Diabetici: la sindrome metabolica aumenta il rischio di disturbi renali

Con il termine albuminuria si indica la presenza di albumina nelle urine la quale, una volta superata la soglia dei 300 mg nelle 24 ore da origine alla microalbuminuria, un disturbo che può indicare futuri problemi renali.
Secondo uno studio iraniano la sindrome metabolica può aumentare di ben tre volte il rischio di sviluppare microalbuminuria in persone Medio-Orientali con diabete di tipo 2.
Lo studio ha coinvolto 800 adulti affetti da diabete di tipo 2 in attesa per una visita nella clinica di endocrinologia di Teheran.
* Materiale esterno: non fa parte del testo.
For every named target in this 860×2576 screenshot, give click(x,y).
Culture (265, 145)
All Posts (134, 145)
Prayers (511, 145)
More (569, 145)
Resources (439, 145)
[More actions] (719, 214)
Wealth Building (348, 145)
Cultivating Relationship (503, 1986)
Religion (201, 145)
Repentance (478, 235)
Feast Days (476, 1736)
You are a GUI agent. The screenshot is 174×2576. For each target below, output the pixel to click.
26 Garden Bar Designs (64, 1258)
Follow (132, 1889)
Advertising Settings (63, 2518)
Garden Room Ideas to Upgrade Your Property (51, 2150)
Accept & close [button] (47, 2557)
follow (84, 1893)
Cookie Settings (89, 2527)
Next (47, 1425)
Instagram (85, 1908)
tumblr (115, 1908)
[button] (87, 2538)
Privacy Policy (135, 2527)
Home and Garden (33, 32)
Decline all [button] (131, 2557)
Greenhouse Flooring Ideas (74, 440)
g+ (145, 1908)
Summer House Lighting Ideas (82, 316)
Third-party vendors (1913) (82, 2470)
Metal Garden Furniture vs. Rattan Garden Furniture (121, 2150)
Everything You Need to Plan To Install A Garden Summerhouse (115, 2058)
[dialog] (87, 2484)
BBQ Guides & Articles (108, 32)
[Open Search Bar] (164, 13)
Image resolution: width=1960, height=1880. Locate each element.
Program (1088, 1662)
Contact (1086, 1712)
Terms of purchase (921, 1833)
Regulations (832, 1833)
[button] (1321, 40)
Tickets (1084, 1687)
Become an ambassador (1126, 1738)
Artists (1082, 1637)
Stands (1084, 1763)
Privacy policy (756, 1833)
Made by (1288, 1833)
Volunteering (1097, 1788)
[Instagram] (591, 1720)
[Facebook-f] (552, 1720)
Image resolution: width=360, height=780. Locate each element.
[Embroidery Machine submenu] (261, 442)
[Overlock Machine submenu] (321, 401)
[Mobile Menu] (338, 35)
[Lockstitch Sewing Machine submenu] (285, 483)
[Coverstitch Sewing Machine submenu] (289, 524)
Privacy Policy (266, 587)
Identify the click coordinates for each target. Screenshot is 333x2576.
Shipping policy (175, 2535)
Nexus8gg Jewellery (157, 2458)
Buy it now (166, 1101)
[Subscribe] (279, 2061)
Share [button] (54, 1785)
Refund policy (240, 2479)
La presenza di sindrome metabolica è stata accertata attenendosi ai criteri stabiliti dalla International Diabetes Federation, con un’eccezione per i valori relativi al giro vita: per i Medio-Orientali il valore indicativo è di 91,5 cm per gli uomini e di 85,5 cm per le donne, mentre secondo la IDF sono rispettivamente di 94 e 80 cm.
Quando i soggetti dello studio sono stati suddivisi a seconda che avessero o meno la microalbuminuria, i ricercatori hanno notato che la sindrome metabolica era significativamente più comune tra i soggetti con microalbuminuria (presente nel 90,3% dei casi) piuttosto che in nelle persone senza microalbuminuria ( 76,6% dei soggetti) nonostante non fossero presenti fra i due gruppi differenze significative per età, genere e funzioni renali.
Un solo studio non consente ai ricercatori di affermare che esista una relazione di causa-effetto tra i due disturbi, ma suggerisce comunque che la presenza della sindrome metabolica in soggetti diabetici possa essere un campanello di allarme per una compromissione delle funzioni renali, che potrà essere prevenuta solo controllando la sindrome metabolica per ottenere una regressione della microalbuminuria.